2 posts earlier, I talked about NetFlow in VMware 5.x and how to enable it in vSphere dvSwitch. I have also shown how you can send IP traffic flow information to a NetFlow collector. Nowadays, there are lots of commercial NetFlow collectors available; however, in this post I will introduce a simple, open-source NetFlow collector which you can use in your VMware environment to analyze IP traffic. This pretty piece of software is: ‘nfdump‘
As it’s shown, Nfdump has 2 major elements: ‘nfcapd‘ which is a daemon to gather and store relevant packets and ‘nfdump‘ which collects packets from all the daemons and interprets them. Apparently, nfcapd and nfdump could run on different machines and there could be multiple daemons but in case of VMware vSphere, it depends solely on the number of dvSwitches. If there is only one distributed switch, all the IP traffic flow information from all portgroups in that dvSwitch will be forwarded to one nfcapd. For test purposes, I also deployed both nfdump and nfcapd on a single linux machine but in cases that traffic is high, it maybe a good idea to deploy them on two different machines. Of course nfdump should have access to the storage in that case.

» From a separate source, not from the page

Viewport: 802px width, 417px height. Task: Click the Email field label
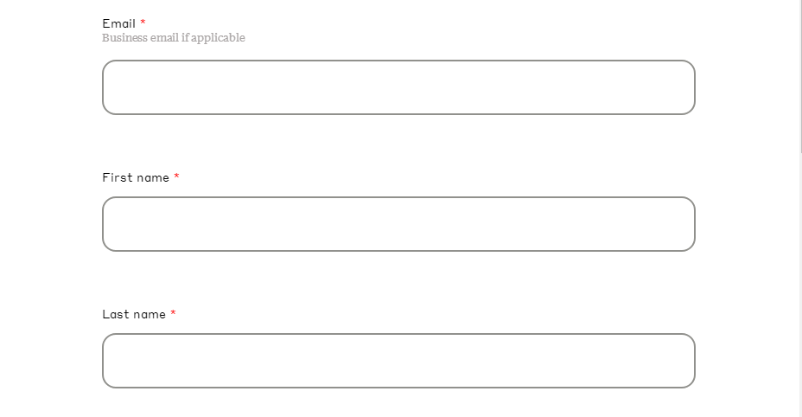coord(118,23)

After installation, first you need to run daemon and specify a port and directory to store ip traffic information. Apparently, nfcapd will store information in binary. The command is simple, something like this:
- nfcapd -w -D -l /var/netflow/dvswitch -p 23456
Then, daemon will run and listen to the specified port: 23456. If you have configured dvSwitch correctly (by specifying ip address of linux machine and 23456 as port) and activated monitoring on some portgroups in vCenter, this daemon will generate a couple of files in that directory.
Now, whenever you want to view the captured ip traffic flows, you should run nfdump. Since there are lots of files in that directory, you can interpret the whole directory using -R option with this command:
- nfdump -R /var/netflow/dvswitch/
Filtering in nfdump is also possible, pretty much the same as tcpdump and you can view traffics of interest. You can find more information on nfdump website.
To view NetFlow captured traffic visually, you can mix nfsen with nfdump. It uses information that is dumped by daemon and utilizing rrdtool, it visualizes traffic flow. Installation is not difficult and you can see more information on their website. I’m really satisfied by this beautiful combination of nfdump and nfsen and if you intend to use NetFlow for monitoring, I recommend trying them. Good Luck!